**提示された抜粋:**
>>>

2対2の理解度が高く、カットインもキレキレ。津村はデフハンドボール日本代表のOFをリードする
2対2の理解度が高く、カットインもキレキレ。津村はデフハンドボール日本代表のOFをリードする

デフハンドボール日本代表では、頭ひとつ抜けた存在です。真ん中の2対2で相手のDFを崩したり、鋭いカットインで間を割るなど、ゲームメーカーであり、チームで1番の得点源です。小学生ハンドボールの聖地・京都府の京田辺市でハンドボールを始め、京田辺市立大住中学、京都府立桃山高校、大阪公立大学でプレーした本格派。就職で東京に出てきて、デフハンドボールの存在を知り、入って早々に日本代表の中核になりました。

センターで攻撃を統率する津村は「ハンドボールの専門用語に対応する手話がないので、簡単な言葉に落とし込んで、ハンドボールを理解してもらうようにしています」と言います。「大事にしているのはスペースの感覚。2対2なら、自分がスペースを使うのか、それともペアを組む選手(ピヴォット)にスペースを使ってもらうのか。スペースを作る人とスペースを使う人に分けて、相互理解を深めています。たとえばスペースに切れ込んだら、DFが寄るから、そこのスペースは狭くなるけど、別のところが広くなります。『こういう動きをしたら、こういうスペースが増える。そのスペースをどう使ったら、一番効率よく攻められるのかな』といった話をしています」津村がボールを持ってOFが始まるシーンが多い印象ですが、津村自身は「それはあまりよくないこと」と言います。デフハンドボール日本代表の亀井良和監督も、津村の個人技を高く評価しつつも「彼の個人技をチームとして生かせるように、他の選手が組み立てられるようにならないと、攻撃が行き当たりばったりになる」と、組織的なセットOFを求めていました。センターの津村の突破力を周りが使えるようになれば、チームの得点力がさらに上がるでしょう。(下に記事が続きます)

<<<

**表示データ:**
>>>

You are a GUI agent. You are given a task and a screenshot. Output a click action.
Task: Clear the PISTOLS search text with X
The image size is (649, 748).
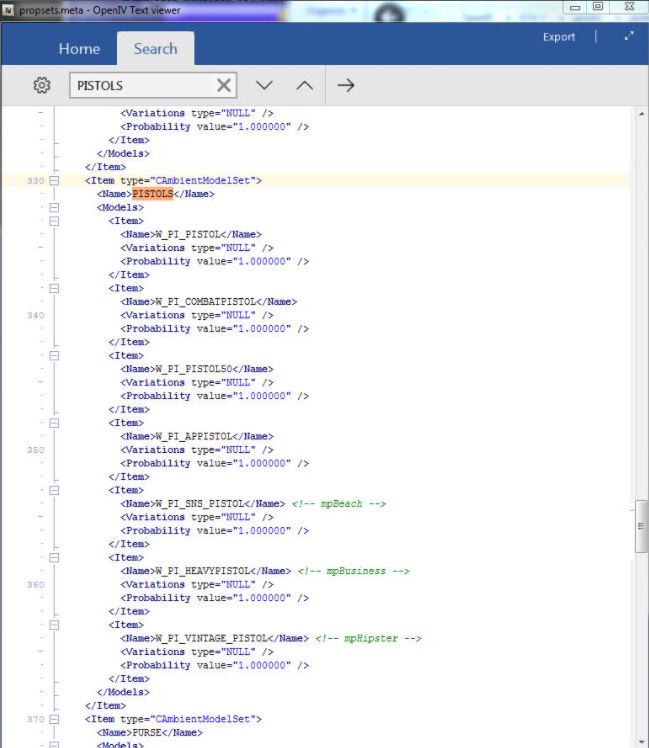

<<<

**課題の内容:**
デフハンドボール日本代表の津村を紹介する文章を、最後の一文の後から書き継いでもらえますか？ 資料はこの件には関わりません。

**回答:**
#7 辻井 隆伸:体を張って、チームを引っ張る

高校時代はピヴォットだった辻井だが、デフハンドボール日本代表ではライトウイングでプレーする
高校時代はピヴォットだった辻井だが、デフハンドボール日本代表ではライトウイングでプレーする

4月19日の都立小岩高校との強化試合で、辻井はキャプテンを務めました。試合後のインタビューでは「このような環境で試合をできたのは初めての経験。とても幸せでした」と、多くの観客の前でプレーできたことを感謝していました。

12-19で敗れた小岩高校との試合で、辻井はDFを課題に挙げていました。「健聴のチームと我々デフのチームでは、DFはちょっと違うんですよ。我々は声で指示を伝えられないから、急な動きができません。今日は真ん中でカットインされないようにしたかったのに、守りきれなかった。高校生相手に、もう少し守りたかったんですけど、やはり練習がもっと必要です」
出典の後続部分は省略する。